OBJECTIVE: Rename "GUI agent" to "desktop agent" everywhere in the data below, and leave every other word unchanged.

Source records:
══════
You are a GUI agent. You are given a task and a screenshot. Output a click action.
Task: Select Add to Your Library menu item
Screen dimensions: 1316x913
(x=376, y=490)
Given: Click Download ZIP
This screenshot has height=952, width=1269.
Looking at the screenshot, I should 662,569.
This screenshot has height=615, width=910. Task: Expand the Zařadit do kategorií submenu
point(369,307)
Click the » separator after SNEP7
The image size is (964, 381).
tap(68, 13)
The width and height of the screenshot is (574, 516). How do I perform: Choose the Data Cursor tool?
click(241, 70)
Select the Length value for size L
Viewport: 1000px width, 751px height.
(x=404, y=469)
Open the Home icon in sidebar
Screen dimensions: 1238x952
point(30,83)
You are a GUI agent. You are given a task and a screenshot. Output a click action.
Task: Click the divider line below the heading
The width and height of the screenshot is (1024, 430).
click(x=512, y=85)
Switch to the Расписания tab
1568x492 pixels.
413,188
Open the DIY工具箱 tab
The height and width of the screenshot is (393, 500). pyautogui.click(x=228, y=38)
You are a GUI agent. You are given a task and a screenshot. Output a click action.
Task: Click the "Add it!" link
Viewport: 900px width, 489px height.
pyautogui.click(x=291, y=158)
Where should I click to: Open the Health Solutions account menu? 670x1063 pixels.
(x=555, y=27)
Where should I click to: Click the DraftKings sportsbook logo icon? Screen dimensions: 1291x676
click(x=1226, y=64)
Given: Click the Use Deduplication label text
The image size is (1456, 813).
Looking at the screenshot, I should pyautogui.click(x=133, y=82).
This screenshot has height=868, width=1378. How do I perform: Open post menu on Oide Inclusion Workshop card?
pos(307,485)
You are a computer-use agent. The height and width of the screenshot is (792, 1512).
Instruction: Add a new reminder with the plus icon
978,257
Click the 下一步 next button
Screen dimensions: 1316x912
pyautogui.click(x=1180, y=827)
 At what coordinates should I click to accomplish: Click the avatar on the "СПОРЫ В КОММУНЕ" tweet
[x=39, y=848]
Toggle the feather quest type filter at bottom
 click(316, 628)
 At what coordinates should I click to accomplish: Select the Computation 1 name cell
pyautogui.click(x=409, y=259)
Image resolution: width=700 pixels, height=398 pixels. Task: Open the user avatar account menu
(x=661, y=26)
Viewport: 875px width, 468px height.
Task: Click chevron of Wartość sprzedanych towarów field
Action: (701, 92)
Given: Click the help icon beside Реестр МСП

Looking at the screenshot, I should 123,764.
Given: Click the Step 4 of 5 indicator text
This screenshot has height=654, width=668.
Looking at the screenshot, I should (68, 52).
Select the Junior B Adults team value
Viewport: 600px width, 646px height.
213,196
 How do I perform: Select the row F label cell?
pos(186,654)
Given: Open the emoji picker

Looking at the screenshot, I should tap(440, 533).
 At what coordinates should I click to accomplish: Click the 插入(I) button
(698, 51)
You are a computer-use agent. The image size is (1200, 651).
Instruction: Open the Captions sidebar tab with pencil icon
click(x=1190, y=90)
══════
RESPONSE TO THE EXERCISE:
You are a desktop agent. You are given a task and a screenshot. Output a click action.
Task: Select Add to Your Library menu item
Screen dimensions: 1316x913
(x=376, y=490)
Given: Click Download ZIP
This screenshot has height=952, width=1269.
Looking at the screenshot, I should 662,569.
This screenshot has height=615, width=910. Task: Expand the Zařadit do kategorií submenu
point(369,307)
Click the » separator after SNEP7
The image size is (964, 381).
tap(68, 13)
The width and height of the screenshot is (574, 516). How do I perform: Choose the Data Cursor tool?
click(241, 70)
Select the Length value for size L
Viewport: 1000px width, 751px height.
(x=404, y=469)
Open the Home icon in sidebar
Screen dimensions: 1238x952
point(30,83)
You are a desktop agent. You are given a task and a screenshot. Output a click action.
Task: Click the divider line below the heading
The width and height of the screenshot is (1024, 430).
click(x=512, y=85)
Switch to the Расписания tab
1568x492 pixels.
413,188
Open the DIY工具箱 tab
The height and width of the screenshot is (393, 500). pyautogui.click(x=228, y=38)
You are a desktop agent. You are given a task and a screenshot. Output a click action.
Task: Click the "Add it!" link
Viewport: 900px width, 489px height.
pyautogui.click(x=291, y=158)
Where should I click to: Open the Health Solutions account menu? 670x1063 pixels.
(x=555, y=27)
Where should I click to: Click the DraftKings sportsbook logo icon? Screen dimensions: 1291x676
click(x=1226, y=64)
Given: Click the Use Deduplication label text
The image size is (1456, 813).
Looking at the screenshot, I should pyautogui.click(x=133, y=82).
This screenshot has height=868, width=1378. How do I perform: Open post menu on Oide Inclusion Workshop card?
pos(307,485)
You are a computer-use agent. The height and width of the screenshot is (792, 1512).
Instruction: Add a new reminder with the plus icon
978,257
Click the 下一步 next button
Screen dimensions: 1316x912
pyautogui.click(x=1180, y=827)
 At what coordinates should I click to accomplish: Click the avatar on the "СПОРЫ В КОММУНЕ" tweet
[x=39, y=848]
Toggle the feather quest type filter at bottom
 click(316, 628)
 At what coordinates should I click to accomplish: Select the Computation 1 name cell
pyautogui.click(x=409, y=259)
Image resolution: width=700 pixels, height=398 pixels. Task: Open the user avatar account menu
(x=661, y=26)
Viewport: 875px width, 468px height.
Task: Click chevron of Wartość sprzedanych towarów field
Action: (701, 92)
Given: Click the help icon beside Реестр МСП

Looking at the screenshot, I should 123,764.
Given: Click the Step 4 of 5 indicator text
This screenshot has height=654, width=668.
Looking at the screenshot, I should (68, 52).
Select the Junior B Adults team value
Viewport: 600px width, 646px height.
213,196
 How do I perform: Select the row F label cell?
pos(186,654)
Given: Open the emoji picker

Looking at the screenshot, I should tap(440, 533).
 At what coordinates should I click to accomplish: Click the 插入(I) button
(698, 51)
You are a computer-use agent. The image size is (1200, 651).
Instruction: Open the Captions sidebar tab with pencil icon
click(x=1190, y=90)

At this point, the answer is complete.